(ブルームバーグ):米アップルの中国事業は暗い巳年(みどし)スタートとなった。2024年10-12月期に売上高が11%減り、スマートフォン「iPhone」販売台数は18.2%減少した。
トランプ米政権はアップルにとって最大の製造拠点である中国からの輸入品に新たな関税を課す方針を明らかにしており、アップルがその影響を免れることができるかどうかは依然として不透明だ。
一方では、中国政府が本土のアプリストアの手数料と慣行に関する調査を検討していると報じられている。

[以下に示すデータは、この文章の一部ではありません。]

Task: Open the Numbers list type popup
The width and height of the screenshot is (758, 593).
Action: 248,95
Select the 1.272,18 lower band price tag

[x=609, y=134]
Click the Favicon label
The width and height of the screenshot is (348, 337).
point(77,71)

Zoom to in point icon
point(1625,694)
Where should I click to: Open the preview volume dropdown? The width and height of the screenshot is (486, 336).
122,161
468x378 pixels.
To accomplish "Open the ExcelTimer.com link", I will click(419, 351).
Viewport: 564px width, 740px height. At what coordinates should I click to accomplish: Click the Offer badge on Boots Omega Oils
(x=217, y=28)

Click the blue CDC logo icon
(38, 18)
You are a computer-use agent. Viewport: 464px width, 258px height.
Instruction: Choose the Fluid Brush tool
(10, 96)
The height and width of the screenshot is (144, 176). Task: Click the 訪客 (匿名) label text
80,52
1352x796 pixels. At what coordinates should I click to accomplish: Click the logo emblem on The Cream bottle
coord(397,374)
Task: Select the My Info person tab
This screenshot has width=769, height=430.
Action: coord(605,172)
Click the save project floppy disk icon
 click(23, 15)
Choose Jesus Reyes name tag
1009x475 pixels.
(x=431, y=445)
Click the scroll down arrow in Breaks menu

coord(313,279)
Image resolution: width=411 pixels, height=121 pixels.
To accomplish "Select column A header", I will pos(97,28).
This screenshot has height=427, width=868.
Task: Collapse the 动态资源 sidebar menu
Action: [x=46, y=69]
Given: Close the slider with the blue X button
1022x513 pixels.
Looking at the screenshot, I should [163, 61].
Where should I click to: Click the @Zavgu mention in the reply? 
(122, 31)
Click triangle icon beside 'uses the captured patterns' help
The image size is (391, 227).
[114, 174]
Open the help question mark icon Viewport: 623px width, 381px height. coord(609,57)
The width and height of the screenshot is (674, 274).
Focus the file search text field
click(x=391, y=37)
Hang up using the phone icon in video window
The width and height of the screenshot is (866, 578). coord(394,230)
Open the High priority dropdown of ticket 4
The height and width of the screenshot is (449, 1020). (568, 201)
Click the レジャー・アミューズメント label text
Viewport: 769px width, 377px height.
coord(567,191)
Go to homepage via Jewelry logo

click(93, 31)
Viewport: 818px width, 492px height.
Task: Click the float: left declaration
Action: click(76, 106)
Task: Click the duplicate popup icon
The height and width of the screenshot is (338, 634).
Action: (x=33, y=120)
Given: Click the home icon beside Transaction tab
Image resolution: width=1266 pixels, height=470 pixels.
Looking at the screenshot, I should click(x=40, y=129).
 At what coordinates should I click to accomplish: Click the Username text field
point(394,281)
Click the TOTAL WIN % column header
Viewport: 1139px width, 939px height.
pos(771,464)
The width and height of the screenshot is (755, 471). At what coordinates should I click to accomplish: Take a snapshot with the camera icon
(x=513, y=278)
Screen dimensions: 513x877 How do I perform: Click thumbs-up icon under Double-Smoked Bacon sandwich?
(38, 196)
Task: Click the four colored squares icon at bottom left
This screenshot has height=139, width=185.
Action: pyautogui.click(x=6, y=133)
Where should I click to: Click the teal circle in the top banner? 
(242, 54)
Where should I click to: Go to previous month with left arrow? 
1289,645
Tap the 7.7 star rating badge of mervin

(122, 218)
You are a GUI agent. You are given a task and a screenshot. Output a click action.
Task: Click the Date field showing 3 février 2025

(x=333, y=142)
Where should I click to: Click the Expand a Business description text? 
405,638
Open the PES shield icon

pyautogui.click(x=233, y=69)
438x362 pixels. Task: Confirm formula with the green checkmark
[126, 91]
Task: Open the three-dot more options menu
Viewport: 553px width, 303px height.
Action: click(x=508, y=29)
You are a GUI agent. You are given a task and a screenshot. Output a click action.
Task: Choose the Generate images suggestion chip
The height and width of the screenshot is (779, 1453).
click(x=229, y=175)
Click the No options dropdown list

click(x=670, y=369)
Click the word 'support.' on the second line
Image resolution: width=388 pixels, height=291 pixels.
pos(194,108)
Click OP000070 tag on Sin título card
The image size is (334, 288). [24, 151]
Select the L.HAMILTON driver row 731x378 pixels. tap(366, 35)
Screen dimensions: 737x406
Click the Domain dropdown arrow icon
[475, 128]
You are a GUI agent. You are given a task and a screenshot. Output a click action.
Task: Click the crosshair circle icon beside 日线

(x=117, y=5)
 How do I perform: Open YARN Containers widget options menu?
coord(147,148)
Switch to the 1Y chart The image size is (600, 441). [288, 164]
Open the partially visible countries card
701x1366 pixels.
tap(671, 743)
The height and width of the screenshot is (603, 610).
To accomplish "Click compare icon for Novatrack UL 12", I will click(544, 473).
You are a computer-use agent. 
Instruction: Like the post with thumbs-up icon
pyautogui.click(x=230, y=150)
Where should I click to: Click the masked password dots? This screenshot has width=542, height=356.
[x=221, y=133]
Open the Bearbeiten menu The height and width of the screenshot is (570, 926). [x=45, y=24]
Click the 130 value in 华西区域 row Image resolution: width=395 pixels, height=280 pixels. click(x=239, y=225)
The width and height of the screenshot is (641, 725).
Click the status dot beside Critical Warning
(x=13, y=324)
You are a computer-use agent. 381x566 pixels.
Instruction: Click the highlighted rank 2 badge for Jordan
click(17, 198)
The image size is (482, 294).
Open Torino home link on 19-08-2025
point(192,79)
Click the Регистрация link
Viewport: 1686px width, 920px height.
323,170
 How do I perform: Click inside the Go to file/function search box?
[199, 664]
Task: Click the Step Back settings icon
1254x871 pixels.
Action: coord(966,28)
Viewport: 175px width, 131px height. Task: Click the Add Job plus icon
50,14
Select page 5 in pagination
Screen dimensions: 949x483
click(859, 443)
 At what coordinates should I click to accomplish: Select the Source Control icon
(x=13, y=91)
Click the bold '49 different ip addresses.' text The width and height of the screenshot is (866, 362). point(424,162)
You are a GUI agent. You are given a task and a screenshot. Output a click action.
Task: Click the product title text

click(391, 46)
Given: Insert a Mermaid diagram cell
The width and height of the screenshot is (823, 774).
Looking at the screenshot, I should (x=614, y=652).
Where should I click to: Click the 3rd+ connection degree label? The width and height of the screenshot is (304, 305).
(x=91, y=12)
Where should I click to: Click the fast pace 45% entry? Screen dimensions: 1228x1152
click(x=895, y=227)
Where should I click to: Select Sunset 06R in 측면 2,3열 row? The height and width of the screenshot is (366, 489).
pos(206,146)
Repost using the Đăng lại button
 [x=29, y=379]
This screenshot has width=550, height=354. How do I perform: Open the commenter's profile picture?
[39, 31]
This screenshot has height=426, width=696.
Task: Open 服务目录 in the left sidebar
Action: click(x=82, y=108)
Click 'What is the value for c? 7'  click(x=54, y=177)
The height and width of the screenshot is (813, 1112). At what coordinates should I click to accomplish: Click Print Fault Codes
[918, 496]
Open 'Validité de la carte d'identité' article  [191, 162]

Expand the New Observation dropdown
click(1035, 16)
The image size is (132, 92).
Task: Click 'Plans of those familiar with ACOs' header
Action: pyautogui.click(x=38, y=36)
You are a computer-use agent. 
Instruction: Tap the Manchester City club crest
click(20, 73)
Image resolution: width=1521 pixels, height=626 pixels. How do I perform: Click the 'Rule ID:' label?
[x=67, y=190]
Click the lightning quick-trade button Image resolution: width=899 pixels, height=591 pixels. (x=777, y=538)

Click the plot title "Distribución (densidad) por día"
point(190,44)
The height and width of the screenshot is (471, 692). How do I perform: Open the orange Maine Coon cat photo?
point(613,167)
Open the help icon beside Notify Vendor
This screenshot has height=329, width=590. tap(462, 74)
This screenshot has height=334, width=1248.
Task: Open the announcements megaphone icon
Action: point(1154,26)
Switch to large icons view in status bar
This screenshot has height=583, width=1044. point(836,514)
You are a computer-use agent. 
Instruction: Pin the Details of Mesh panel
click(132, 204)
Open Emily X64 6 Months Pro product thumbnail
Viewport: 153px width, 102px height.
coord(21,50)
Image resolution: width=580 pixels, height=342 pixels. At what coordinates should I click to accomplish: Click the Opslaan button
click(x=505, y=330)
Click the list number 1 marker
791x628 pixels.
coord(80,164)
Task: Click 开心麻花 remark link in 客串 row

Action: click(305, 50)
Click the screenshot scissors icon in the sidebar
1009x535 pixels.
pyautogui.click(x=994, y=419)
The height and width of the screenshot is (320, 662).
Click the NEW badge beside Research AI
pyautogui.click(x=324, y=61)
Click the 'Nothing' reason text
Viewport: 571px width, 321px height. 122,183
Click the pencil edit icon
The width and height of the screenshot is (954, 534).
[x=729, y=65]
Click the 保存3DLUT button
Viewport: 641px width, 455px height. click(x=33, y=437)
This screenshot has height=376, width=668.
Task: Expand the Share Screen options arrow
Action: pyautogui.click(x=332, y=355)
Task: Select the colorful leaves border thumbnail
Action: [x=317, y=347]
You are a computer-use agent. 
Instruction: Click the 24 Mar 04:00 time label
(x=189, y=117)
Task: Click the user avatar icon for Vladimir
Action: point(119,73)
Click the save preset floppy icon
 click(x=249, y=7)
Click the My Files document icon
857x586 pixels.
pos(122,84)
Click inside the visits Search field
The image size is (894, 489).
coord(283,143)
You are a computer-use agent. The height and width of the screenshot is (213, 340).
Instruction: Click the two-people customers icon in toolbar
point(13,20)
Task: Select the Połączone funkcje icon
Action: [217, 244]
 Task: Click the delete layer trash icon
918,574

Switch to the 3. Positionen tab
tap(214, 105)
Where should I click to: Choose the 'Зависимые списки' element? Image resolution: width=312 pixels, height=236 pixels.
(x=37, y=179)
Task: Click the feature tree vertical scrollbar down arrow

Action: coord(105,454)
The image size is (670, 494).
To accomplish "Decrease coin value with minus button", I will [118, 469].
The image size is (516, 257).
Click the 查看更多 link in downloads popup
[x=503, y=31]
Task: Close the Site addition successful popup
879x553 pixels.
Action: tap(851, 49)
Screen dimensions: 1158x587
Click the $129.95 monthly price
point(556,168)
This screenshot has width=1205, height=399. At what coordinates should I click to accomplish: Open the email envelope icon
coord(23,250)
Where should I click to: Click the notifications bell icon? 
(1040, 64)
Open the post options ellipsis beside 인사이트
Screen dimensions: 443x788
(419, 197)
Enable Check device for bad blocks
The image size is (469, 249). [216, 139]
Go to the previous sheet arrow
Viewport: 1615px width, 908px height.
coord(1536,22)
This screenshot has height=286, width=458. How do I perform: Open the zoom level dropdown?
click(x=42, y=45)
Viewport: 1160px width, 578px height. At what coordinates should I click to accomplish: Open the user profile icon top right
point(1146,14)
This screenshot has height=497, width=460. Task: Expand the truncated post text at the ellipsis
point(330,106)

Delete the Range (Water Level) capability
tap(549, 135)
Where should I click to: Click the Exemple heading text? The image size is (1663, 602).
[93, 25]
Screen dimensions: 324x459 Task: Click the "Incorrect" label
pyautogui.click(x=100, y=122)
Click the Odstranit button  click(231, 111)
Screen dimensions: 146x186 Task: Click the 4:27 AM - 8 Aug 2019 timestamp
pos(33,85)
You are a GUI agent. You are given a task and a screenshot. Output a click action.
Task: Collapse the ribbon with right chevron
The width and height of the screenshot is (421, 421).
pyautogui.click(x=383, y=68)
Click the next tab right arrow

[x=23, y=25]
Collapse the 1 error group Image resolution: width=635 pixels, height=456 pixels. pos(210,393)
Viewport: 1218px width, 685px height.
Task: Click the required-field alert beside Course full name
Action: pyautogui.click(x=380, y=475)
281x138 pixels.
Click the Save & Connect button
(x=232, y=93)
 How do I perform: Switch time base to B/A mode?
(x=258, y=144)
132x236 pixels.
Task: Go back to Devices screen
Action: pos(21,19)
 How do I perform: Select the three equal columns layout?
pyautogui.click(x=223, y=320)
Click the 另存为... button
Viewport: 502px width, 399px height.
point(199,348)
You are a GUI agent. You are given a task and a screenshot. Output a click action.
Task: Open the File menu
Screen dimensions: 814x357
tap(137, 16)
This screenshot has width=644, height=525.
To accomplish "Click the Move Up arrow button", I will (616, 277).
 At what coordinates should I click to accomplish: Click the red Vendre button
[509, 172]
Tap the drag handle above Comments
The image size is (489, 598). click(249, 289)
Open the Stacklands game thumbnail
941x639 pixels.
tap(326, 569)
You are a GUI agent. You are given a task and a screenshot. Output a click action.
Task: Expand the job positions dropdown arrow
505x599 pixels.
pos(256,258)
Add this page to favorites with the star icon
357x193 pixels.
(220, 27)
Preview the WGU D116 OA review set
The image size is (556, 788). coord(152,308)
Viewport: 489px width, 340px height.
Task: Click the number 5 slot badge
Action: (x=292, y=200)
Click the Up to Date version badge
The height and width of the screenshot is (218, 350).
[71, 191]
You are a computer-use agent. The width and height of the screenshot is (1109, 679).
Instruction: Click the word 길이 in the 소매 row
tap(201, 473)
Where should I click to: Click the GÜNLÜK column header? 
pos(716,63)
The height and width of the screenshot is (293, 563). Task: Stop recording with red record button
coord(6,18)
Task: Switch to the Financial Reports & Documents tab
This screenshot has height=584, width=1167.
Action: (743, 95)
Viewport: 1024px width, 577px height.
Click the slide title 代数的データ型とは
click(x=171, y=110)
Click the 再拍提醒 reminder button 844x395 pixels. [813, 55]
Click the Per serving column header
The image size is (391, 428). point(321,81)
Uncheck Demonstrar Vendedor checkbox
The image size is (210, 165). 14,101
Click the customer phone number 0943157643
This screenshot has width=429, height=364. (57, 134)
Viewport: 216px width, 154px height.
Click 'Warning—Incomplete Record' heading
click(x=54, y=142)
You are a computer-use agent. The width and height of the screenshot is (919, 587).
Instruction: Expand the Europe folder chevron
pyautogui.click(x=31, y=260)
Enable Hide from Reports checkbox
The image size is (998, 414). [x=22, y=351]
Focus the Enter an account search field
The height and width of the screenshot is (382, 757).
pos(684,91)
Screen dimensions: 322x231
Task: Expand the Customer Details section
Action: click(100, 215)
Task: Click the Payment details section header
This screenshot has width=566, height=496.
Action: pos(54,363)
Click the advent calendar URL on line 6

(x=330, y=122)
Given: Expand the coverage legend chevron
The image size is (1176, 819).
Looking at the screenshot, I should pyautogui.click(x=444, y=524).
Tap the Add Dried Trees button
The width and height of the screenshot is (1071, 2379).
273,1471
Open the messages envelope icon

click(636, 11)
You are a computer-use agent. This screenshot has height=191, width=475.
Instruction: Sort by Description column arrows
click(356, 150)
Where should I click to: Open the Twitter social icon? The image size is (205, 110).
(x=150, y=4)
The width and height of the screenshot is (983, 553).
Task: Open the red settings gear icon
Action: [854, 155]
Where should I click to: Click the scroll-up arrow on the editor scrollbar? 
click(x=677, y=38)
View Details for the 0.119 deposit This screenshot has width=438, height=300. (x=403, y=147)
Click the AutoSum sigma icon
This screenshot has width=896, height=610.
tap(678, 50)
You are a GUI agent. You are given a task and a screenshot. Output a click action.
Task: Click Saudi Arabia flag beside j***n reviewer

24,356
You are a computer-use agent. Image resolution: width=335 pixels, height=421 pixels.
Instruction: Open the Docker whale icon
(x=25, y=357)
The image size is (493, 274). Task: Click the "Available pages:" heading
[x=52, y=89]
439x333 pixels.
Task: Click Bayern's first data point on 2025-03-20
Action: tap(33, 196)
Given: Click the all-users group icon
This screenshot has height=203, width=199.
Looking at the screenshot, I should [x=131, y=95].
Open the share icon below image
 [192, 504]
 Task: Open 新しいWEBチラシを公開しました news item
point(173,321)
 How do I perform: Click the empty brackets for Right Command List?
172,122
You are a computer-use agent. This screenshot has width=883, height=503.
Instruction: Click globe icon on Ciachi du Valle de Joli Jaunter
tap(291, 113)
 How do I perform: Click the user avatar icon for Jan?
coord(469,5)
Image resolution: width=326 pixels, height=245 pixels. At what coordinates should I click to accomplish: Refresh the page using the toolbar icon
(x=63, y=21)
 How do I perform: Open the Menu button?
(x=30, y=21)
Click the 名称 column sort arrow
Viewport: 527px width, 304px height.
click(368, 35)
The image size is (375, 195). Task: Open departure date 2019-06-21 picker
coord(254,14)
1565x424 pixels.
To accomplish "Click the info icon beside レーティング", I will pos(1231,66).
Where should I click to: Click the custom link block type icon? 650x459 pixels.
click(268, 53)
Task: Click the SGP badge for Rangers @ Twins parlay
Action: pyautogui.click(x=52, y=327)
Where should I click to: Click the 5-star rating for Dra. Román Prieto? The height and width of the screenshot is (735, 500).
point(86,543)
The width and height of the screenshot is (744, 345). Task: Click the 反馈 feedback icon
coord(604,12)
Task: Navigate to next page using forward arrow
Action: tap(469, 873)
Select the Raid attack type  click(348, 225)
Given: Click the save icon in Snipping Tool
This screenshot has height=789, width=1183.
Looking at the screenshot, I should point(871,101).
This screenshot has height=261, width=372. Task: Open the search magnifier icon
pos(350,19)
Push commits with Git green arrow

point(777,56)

そうした中で、中国にアップルの人工知能(AI)「Apple Intelligence(アップルインテリジェンス)」を投入するため同社と協力すると中国電子商取引大手のアリババグループが確認した。
アップルは待ちに待ったAI機能を米国などでスタートさせたが、パーソナルな生成AIサービスの需要が非常に高い中国市場で現地パートナーをなかなか見つけられず、苦戦を強いられていた。
投資家らは、アップルとの協力をアリババの大きな勝利と捉え、最初の報道で同社の株価は急伸。それでも、AI対応iPhoneの中国投入が、現地市場でアップルの業績を回復させるのに十分な効果をもたらすかどうかはまだ分からない。
アリババと組むことで、このプロセスがうまくいくとアップルは想定しているかもしれないが、地政学的な緊張が高まる中で、アップルインテリジェンスだけでは、同社が新たに直面する一連の障害を乗り越えるのに十分とは考えにくい。
第一、AI搭載のiPhoneはこれまでの宣伝でうたわれてきたような期待に応えていない。同僚のコラムニスト、デーブ・リー氏が指摘するようにその機能にアクセスした多くのユーザーの共有体験は「いら立ち」だ。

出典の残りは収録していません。